Frank sah Susanne nach und schmunzelte: „Es finden sich immer mehr Übereinstimmungen bei deiner Mutter und mir!“

„Was?“ Michael starrte Frank entsetzt an. „Ich fasse es nicht. Meinst du damit, du fängst die Fische – und dann?“

„Na ja, sie kommen in den Eimer, ins Wasser. Und entweder ist jemand da, der den Rest für mich besorgt, wie du zum Beispiel, oder …“

„Du lässt sie wieder frei? Ich werde verrückt! Dann bin ich der, der den Rest besorgt oder wie?“

Frank nickte und brüllte Susanne nach, und das war ihm gerade viel, viel wichtiger: „Ist das denn mein letzter Abend? Schläft Tante Brigitta dann hier?“

Susanne lief zurück und hockte sich vor ihn hin. „Natürlich nicht. Brigitta geht immer ins Haus Agnes.“

Franks Augen weiteten sich. „Bist du sicher?“ Er verzog sein Gesicht und Susanne stupste kurz seine Nase an und nickte „ja“, dann ließ sie sich nicht mehr zurückhalten.
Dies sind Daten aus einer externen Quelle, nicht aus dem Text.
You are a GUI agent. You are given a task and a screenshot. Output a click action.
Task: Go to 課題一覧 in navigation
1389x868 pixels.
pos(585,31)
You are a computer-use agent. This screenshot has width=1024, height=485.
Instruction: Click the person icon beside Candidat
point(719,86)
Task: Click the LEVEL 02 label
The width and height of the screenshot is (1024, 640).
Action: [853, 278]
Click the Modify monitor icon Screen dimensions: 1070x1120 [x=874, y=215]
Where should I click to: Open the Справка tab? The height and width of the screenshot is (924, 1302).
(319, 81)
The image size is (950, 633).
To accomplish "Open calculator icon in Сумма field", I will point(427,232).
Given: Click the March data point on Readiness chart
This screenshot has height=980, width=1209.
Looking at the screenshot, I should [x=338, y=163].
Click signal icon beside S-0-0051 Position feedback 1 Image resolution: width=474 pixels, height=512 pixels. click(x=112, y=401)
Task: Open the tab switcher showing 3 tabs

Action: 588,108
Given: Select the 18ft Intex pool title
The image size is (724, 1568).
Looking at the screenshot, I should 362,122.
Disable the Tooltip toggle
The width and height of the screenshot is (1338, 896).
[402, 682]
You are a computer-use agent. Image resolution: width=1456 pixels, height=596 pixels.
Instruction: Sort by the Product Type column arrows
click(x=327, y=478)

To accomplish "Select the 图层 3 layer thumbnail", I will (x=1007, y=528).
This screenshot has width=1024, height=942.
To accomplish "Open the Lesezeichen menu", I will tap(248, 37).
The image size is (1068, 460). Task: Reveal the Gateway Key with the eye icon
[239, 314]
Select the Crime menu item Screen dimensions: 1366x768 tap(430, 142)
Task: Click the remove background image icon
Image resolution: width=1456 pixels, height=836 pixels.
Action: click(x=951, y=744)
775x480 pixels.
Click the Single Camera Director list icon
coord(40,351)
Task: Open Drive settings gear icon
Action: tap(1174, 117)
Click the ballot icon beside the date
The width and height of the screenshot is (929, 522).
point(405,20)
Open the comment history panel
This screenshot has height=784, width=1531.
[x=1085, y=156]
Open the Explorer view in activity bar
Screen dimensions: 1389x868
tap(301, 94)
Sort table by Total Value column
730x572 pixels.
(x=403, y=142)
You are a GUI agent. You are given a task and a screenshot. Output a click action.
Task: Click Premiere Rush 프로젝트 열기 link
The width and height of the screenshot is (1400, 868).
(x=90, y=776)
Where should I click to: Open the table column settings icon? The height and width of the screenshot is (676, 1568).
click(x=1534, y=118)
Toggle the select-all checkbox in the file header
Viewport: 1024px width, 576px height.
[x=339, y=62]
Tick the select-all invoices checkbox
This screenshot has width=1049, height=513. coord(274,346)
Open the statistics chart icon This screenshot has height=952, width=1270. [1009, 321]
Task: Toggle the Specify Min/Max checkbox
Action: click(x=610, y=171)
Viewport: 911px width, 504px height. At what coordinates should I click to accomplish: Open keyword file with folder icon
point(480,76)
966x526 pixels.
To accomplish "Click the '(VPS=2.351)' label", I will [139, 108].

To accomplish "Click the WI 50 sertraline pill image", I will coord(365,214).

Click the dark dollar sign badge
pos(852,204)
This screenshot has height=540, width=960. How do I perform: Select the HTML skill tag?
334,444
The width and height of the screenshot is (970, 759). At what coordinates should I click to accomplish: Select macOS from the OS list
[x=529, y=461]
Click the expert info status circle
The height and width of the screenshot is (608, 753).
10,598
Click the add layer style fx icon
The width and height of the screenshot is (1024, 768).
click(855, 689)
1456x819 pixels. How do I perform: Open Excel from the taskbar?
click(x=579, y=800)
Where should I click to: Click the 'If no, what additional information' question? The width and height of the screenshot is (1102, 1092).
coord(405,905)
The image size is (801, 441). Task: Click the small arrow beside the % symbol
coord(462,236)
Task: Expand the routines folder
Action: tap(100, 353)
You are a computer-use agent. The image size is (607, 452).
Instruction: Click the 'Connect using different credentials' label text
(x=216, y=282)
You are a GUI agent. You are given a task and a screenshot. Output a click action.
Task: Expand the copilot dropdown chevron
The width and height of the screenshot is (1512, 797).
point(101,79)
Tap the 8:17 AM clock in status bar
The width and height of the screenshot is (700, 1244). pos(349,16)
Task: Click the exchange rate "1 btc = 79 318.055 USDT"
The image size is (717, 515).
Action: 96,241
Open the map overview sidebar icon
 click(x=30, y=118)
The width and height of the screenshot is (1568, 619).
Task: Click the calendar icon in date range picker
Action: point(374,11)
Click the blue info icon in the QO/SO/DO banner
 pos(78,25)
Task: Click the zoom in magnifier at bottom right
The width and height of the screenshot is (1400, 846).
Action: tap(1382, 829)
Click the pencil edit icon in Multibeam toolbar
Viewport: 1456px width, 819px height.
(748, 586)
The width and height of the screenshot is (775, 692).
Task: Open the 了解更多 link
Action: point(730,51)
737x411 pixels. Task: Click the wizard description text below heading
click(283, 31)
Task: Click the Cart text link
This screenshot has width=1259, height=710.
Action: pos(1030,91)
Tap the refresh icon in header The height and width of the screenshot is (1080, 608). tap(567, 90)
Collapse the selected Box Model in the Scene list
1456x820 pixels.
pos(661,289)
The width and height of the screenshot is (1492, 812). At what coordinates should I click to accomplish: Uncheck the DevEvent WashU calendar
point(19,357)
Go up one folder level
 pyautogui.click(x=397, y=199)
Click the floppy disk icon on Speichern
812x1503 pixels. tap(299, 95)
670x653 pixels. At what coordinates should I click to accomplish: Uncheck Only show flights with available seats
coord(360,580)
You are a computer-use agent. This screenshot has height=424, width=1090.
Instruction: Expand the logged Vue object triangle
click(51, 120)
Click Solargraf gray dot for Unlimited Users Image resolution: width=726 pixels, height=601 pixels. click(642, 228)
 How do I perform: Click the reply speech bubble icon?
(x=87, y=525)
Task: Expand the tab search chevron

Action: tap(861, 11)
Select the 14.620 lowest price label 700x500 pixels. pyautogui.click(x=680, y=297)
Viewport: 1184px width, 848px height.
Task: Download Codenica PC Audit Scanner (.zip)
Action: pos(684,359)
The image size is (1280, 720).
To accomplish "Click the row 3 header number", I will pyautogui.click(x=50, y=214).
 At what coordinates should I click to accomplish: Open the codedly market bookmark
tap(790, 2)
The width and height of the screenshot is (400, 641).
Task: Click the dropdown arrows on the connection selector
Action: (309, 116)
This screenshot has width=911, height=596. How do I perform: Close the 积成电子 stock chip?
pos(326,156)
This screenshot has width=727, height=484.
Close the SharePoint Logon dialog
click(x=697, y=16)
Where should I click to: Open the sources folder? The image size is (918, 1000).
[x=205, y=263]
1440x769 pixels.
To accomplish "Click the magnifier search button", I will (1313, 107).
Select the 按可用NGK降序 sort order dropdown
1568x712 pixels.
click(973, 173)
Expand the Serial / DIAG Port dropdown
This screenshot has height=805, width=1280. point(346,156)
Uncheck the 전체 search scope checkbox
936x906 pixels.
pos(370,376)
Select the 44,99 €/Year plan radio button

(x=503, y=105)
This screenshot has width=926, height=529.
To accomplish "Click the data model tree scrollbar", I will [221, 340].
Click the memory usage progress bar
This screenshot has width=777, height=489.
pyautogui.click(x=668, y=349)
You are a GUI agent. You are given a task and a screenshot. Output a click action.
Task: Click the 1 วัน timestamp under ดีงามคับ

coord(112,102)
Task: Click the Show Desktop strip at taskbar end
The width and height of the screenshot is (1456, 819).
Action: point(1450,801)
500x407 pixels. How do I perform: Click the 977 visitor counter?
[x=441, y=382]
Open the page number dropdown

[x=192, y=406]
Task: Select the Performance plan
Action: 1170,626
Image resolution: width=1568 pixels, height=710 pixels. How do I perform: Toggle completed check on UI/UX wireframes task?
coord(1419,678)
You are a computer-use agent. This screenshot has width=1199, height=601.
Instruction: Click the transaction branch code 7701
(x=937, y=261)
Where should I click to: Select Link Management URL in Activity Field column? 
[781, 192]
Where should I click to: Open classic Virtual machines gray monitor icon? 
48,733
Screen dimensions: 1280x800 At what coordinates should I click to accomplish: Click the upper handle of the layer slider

Michael ahnte natürlich, was Frank durch den Kopf ging bei seiner skeptischen Frage und klärte ihn auf: „Gäste, die nicht unbedingt angeln wollen, werden in dem Hotel ganz normal behandelt!“ Dazu nickte er gewichtig mehrmals mit dem Kopf und machte bei dieser Gelegenheit Frank auch noch auf etwas aufmerksam, was ihn schon eine ganze Weile beschäftigte: „Überhaupt Frank“, sagte er „von wegen Zufall oder kein Zufall, und was du gesagt hast: ‚Man muss erkennen, wenn es mehr ist und für einen selbst bestimmt‘. Du kannst endlich mal einen Blumenstrauß zu Frau Hackler bringen und danke sagen. Ohne den Schilderklau hätten wir uns doch nie getroffen – oder?“

„Wahrscheinlich nicht“, überlegte Frank und fragte zurück: „Aber das Schild verschwinden lassen, das war doch nicht Frau, das war doch Herr Hackler. Soll ich dem denn jetzt auch noch danken? Soll ich ihm tatsächlich dafür danken, dass er ein Gesetz übertreten hat? – Obwohl er ja unwissend diesmal …“

„Auf gar keinen Fall“, unterbrach ihn Michael erschreckt. „Der ist ein solcher Kotzbrocken, der darf das gar nicht wissen!“ Und dann warf er einen Blick in den Eimer. „Mal was andres, bis jetzt hat nur eine Forelle angebissen, das heißt, wir brauchen noch drei!“

Leider waren die Fische aber nicht der gleichen Meinung. Vielleicht war es ihnen auch heute ein wenig zu lebhaft am Steg. Susanne würde einen Ersatz finden und ihn servieren müssen.